Entries for locating text and page elements
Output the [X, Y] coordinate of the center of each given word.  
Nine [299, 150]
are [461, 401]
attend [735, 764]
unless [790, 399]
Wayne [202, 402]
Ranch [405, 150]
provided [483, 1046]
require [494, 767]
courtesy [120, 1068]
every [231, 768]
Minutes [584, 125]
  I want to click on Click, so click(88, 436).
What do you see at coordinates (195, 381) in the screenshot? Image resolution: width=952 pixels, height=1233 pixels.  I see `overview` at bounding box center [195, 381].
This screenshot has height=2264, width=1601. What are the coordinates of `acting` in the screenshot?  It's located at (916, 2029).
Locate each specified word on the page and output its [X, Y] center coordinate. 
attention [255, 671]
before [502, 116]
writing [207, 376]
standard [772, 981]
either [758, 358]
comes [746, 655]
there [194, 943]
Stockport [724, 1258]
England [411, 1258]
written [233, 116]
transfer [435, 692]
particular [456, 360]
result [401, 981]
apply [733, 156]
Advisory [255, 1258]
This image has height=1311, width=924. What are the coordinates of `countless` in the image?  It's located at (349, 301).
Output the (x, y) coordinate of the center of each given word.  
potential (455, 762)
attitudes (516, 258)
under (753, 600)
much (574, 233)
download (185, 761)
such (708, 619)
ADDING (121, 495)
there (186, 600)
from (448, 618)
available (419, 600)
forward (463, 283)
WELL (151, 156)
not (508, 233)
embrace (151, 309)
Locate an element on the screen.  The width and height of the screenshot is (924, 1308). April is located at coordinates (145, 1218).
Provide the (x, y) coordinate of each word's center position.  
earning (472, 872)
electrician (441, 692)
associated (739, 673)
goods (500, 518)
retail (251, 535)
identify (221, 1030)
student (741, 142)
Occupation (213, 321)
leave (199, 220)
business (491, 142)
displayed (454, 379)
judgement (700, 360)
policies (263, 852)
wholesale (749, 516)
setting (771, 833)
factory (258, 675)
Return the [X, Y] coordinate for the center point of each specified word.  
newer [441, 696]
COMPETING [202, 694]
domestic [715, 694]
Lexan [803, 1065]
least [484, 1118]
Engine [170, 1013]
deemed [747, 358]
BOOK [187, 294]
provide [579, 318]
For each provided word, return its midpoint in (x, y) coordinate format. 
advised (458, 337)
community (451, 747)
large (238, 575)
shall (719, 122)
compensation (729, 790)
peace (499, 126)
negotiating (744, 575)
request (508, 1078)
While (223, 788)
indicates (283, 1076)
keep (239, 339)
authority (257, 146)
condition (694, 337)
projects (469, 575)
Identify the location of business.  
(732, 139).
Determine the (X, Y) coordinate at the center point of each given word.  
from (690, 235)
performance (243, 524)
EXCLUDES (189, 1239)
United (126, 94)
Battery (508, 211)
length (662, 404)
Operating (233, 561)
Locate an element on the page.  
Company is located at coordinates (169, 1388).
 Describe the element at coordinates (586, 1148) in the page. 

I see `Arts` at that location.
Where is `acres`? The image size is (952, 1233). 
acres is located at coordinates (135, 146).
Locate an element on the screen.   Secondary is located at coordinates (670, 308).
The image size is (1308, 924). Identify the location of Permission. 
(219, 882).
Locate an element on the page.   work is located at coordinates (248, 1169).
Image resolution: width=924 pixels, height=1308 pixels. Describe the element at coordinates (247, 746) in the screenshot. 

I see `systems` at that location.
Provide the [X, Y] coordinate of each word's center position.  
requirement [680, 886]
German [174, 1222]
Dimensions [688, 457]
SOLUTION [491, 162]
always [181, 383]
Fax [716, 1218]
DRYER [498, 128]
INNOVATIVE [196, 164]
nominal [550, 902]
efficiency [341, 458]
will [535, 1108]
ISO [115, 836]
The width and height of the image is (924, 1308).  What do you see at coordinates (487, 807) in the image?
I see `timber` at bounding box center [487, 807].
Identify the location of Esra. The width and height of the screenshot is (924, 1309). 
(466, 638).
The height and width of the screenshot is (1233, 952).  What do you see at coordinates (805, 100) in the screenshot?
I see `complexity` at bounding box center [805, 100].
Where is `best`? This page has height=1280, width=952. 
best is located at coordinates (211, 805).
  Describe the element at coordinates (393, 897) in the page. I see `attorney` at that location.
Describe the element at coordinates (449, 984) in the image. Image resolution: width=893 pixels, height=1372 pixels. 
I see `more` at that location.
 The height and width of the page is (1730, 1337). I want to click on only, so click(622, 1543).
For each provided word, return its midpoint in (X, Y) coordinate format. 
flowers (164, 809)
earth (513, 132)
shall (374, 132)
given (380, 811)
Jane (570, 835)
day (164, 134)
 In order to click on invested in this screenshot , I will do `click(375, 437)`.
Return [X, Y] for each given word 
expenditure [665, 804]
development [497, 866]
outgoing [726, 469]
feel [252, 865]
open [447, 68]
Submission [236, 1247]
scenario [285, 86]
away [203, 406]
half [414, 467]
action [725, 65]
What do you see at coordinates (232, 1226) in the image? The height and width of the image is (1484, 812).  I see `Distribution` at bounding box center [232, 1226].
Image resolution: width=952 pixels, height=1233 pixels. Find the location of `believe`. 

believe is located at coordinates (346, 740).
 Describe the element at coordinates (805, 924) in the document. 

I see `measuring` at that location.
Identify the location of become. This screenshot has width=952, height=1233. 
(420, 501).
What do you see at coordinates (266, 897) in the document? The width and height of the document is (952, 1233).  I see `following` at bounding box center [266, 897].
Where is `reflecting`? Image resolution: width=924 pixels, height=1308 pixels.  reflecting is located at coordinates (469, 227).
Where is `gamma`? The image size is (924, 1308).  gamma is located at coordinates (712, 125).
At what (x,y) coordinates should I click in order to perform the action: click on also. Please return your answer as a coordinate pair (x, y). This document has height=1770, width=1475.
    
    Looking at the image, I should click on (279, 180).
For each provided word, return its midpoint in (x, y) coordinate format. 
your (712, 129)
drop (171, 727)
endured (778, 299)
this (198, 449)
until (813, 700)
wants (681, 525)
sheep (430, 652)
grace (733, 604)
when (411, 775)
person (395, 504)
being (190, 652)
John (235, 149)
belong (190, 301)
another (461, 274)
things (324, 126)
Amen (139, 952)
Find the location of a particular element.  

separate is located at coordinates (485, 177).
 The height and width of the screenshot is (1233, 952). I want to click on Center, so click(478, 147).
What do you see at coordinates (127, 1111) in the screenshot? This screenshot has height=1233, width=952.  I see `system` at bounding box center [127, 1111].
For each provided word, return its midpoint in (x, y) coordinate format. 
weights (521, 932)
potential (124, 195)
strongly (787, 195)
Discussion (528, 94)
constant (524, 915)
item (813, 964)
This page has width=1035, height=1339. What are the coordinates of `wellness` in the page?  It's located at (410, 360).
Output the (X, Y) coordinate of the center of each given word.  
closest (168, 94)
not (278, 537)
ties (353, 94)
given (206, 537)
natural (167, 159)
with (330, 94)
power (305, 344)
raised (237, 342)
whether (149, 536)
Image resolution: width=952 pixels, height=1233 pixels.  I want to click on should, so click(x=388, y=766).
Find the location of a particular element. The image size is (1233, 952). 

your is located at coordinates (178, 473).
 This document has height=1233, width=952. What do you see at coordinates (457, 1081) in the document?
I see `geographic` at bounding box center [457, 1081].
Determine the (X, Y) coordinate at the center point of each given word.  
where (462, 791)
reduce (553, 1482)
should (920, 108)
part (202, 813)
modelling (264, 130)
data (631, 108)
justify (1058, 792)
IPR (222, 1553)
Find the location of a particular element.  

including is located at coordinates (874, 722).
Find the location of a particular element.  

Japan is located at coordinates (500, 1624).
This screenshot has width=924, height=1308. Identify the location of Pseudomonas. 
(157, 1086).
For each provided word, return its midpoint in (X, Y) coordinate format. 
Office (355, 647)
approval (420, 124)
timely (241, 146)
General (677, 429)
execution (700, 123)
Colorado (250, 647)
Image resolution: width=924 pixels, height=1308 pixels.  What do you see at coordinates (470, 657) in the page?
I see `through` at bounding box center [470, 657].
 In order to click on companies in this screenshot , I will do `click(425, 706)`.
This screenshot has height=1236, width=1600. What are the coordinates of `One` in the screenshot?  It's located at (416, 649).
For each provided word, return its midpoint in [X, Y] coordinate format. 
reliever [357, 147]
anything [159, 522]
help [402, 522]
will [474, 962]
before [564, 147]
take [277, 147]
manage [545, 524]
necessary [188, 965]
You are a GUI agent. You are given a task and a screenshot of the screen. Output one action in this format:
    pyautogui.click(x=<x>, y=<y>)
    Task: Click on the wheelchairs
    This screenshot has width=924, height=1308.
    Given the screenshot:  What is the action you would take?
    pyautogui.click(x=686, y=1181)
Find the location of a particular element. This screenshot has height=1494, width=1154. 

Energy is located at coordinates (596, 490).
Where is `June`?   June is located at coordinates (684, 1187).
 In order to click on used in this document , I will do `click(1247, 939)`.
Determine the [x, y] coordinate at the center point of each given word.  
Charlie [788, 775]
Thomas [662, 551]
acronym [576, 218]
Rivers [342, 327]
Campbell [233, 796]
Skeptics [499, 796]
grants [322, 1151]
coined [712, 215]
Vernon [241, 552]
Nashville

AIM OF THE TASK
Reproduce word for word the material from the line with "earth (513, 132)" through the line with "What do you see at coordinates (127, 1111)", including both of those lines.

SOLUTION FOR THIS EXERCISE
earth (513, 132)
shall (374, 132)
given (380, 811)
Jane (570, 835)
day (164, 134)
 In order to click on invested in this screenshot , I will do `click(375, 437)`.
Return [X, Y] for each given word 
expenditure [665, 804]
development [497, 866]
outgoing [726, 469]
feel [252, 865]
open [447, 68]
Submission [236, 1247]
scenario [285, 86]
away [203, 406]
half [414, 467]
action [725, 65]
What do you see at coordinates (232, 1226) in the image? The height and width of the image is (1484, 812).  I see `Distribution` at bounding box center [232, 1226].
Image resolution: width=952 pixels, height=1233 pixels. Find the location of `believe`. 

believe is located at coordinates (346, 740).
 Describe the element at coordinates (805, 924) in the document. 

I see `measuring` at that location.
Identify the location of become. This screenshot has width=952, height=1233. 
(420, 501).
What do you see at coordinates (266, 897) in the document? The width and height of the document is (952, 1233).  I see `following` at bounding box center [266, 897].
Where is `reflecting`? Image resolution: width=924 pixels, height=1308 pixels.  reflecting is located at coordinates (469, 227).
Where is `gamma`? The image size is (924, 1308).  gamma is located at coordinates (712, 125).
At what (x,y) coordinates should I click in order to perform the action: click on also. Please return your answer as a coordinate pair (x, y). This document has height=1770, width=1475.
    
    Looking at the image, I should click on (279, 180).
For each provided word, return its midpoint in (x, y) coordinate format. 
your (712, 129)
drop (171, 727)
endured (778, 299)
this (198, 449)
until (813, 700)
wants (681, 525)
sheep (430, 652)
grace (733, 604)
when (411, 775)
person (395, 504)
being (190, 652)
John (235, 149)
belong (190, 301)
another (461, 274)
things (324, 126)
Amen (139, 952)
Find the location of a particular element.  

separate is located at coordinates (485, 177).
 The height and width of the screenshot is (1233, 952). I want to click on Center, so click(478, 147).
What do you see at coordinates (127, 1111) in the screenshot? This screenshot has height=1233, width=952.  I see `system` at bounding box center [127, 1111].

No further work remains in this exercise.